- _REQUIRED WORK_
Every record here needs to be written out again exactly.

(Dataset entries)
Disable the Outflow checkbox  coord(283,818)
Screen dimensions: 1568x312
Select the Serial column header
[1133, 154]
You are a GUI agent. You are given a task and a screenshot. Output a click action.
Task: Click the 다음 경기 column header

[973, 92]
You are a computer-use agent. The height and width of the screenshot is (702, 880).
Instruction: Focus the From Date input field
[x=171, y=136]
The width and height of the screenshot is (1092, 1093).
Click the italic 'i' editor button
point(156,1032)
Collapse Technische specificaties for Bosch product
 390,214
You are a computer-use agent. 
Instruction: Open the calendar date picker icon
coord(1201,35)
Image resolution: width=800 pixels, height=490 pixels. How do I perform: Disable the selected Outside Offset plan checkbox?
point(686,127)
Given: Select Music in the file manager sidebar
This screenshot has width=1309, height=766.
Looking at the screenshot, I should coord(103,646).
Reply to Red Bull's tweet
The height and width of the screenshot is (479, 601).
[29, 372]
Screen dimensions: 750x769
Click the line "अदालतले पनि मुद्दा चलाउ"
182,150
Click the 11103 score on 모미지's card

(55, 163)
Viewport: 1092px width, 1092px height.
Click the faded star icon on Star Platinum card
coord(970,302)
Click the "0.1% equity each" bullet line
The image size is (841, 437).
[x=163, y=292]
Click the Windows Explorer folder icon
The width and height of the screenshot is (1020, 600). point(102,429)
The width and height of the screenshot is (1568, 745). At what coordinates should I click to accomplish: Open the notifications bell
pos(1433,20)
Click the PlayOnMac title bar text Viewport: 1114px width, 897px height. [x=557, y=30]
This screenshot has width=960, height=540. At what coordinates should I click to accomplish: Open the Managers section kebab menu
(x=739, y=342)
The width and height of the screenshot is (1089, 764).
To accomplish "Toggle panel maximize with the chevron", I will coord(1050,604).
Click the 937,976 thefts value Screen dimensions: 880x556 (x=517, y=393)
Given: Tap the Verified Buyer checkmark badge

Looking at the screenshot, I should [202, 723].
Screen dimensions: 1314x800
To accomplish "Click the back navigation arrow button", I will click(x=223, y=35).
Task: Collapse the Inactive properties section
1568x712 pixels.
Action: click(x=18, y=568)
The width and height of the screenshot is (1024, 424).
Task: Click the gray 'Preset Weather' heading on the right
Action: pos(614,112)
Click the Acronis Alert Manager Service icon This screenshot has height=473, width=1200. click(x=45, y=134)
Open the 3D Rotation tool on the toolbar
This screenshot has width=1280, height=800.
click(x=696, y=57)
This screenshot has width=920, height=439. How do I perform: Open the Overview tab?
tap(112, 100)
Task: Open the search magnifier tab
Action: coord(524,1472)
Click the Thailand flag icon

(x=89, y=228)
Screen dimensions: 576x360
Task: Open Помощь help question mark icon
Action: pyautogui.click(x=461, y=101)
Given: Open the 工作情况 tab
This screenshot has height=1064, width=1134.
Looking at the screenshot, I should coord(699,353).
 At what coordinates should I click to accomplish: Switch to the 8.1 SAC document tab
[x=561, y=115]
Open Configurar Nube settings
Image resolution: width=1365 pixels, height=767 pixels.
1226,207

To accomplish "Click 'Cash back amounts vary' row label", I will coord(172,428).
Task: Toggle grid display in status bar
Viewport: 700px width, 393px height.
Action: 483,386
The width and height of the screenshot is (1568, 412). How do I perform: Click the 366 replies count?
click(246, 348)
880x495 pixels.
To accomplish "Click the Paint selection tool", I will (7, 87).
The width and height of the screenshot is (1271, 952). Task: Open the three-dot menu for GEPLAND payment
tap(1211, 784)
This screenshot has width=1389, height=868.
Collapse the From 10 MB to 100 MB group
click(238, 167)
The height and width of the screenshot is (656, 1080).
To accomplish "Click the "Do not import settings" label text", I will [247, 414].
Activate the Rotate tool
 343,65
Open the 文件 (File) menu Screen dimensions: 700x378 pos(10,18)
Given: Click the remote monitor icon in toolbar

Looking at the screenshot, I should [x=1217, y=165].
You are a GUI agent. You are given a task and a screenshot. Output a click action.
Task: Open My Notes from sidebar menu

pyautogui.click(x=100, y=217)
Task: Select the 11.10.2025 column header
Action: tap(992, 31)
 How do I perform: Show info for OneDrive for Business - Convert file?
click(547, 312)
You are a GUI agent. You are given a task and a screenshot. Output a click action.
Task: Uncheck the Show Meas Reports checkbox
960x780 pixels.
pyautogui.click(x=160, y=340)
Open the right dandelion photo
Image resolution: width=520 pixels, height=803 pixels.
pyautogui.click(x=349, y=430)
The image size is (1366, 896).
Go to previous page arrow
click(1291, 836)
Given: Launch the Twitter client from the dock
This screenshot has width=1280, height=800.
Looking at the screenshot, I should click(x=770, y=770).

- _WRITTEN ANSWER_
Disable the Outflow checkbox  coord(283,818)
Screen dimensions: 1568x312
Select the Serial column header
[1133, 154]
You are a GUI agent. You are given a task and a screenshot. Output a click action.
Task: Click the 다음 경기 column header

[973, 92]
You are a computer-use agent. The height and width of the screenshot is (702, 880).
Instruction: Focus the From Date input field
[x=171, y=136]
The width and height of the screenshot is (1092, 1093).
Click the italic 'i' editor button
point(156,1032)
Collapse Technische specificaties for Bosch product
 390,214
You are a computer-use agent. 
Instruction: Open the calendar date picker icon
coord(1201,35)
Image resolution: width=800 pixels, height=490 pixels. How do I perform: Disable the selected Outside Offset plan checkbox?
point(686,127)
Given: Select Music in the file manager sidebar
This screenshot has width=1309, height=766.
Looking at the screenshot, I should coord(103,646).
Reply to Red Bull's tweet
The height and width of the screenshot is (479, 601).
[29, 372]
Screen dimensions: 750x769
Click the line "अदालतले पनि मुद्दा चलाउ"
182,150
Click the 11103 score on 모미지's card

(55, 163)
Viewport: 1092px width, 1092px height.
Click the faded star icon on Star Platinum card
coord(970,302)
Click the "0.1% equity each" bullet line
The image size is (841, 437).
[x=163, y=292]
Click the Windows Explorer folder icon
The width and height of the screenshot is (1020, 600). point(102,429)
The width and height of the screenshot is (1568, 745). At what coordinates should I click to accomplish: Open the notifications bell
pos(1433,20)
Click the PlayOnMac title bar text Viewport: 1114px width, 897px height. [x=557, y=30]
This screenshot has width=960, height=540. At what coordinates should I click to accomplish: Open the Managers section kebab menu
(x=739, y=342)
The width and height of the screenshot is (1089, 764).
To accomplish "Toggle panel maximize with the chevron", I will coord(1050,604).
Click the 937,976 thefts value Screen dimensions: 880x556 (x=517, y=393)
Given: Tap the Verified Buyer checkmark badge

Looking at the screenshot, I should [202, 723].
Screen dimensions: 1314x800
To accomplish "Click the back navigation arrow button", I will click(x=223, y=35).
Task: Collapse the Inactive properties section
1568x712 pixels.
Action: click(x=18, y=568)
The width and height of the screenshot is (1024, 424).
Task: Click the gray 'Preset Weather' heading on the right
Action: pos(614,112)
Click the Acronis Alert Manager Service icon This screenshot has height=473, width=1200. click(x=45, y=134)
Open the 3D Rotation tool on the toolbar
This screenshot has width=1280, height=800.
click(x=696, y=57)
This screenshot has width=920, height=439. How do I perform: Open the Overview tab?
tap(112, 100)
Task: Open the search magnifier tab
Action: coord(524,1472)
Click the Thailand flag icon

(x=89, y=228)
Screen dimensions: 576x360
Task: Open Помощь help question mark icon
Action: pyautogui.click(x=461, y=101)
Given: Open the 工作情况 tab
This screenshot has height=1064, width=1134.
Looking at the screenshot, I should coord(699,353).
 At what coordinates should I click to accomplish: Switch to the 8.1 SAC document tab
[x=561, y=115]
Open Configurar Nube settings
Image resolution: width=1365 pixels, height=767 pixels.
1226,207

To accomplish "Click 'Cash back amounts vary' row label", I will coord(172,428).
Task: Toggle grid display in status bar
Viewport: 700px width, 393px height.
Action: 483,386
The width and height of the screenshot is (1568, 412). How do I perform: Click the 366 replies count?
click(246, 348)
880x495 pixels.
To accomplish "Click the Paint selection tool", I will (7, 87).
The width and height of the screenshot is (1271, 952). Task: Open the three-dot menu for GEPLAND payment
tap(1211, 784)
This screenshot has width=1389, height=868.
Collapse the From 10 MB to 100 MB group
click(238, 167)
The height and width of the screenshot is (656, 1080).
To accomplish "Click the "Do not import settings" label text", I will [247, 414].
Activate the Rotate tool
 343,65
Open the 文件 (File) menu Screen dimensions: 700x378 pos(10,18)
Given: Click the remote monitor icon in toolbar

Looking at the screenshot, I should [x=1217, y=165].
You are a GUI agent. You are given a task and a screenshot. Output a click action.
Task: Open My Notes from sidebar menu

pyautogui.click(x=100, y=217)
Task: Select the 11.10.2025 column header
Action: tap(992, 31)
 How do I perform: Show info for OneDrive for Business - Convert file?
click(547, 312)
You are a GUI agent. You are given a task and a screenshot. Output a click action.
Task: Uncheck the Show Meas Reports checkbox
960x780 pixels.
pyautogui.click(x=160, y=340)
Open the right dandelion photo
Image resolution: width=520 pixels, height=803 pixels.
pyautogui.click(x=349, y=430)
The image size is (1366, 896).
Go to previous page arrow
click(1291, 836)
Given: Launch the Twitter client from the dock
This screenshot has width=1280, height=800.
Looking at the screenshot, I should click(x=770, y=770).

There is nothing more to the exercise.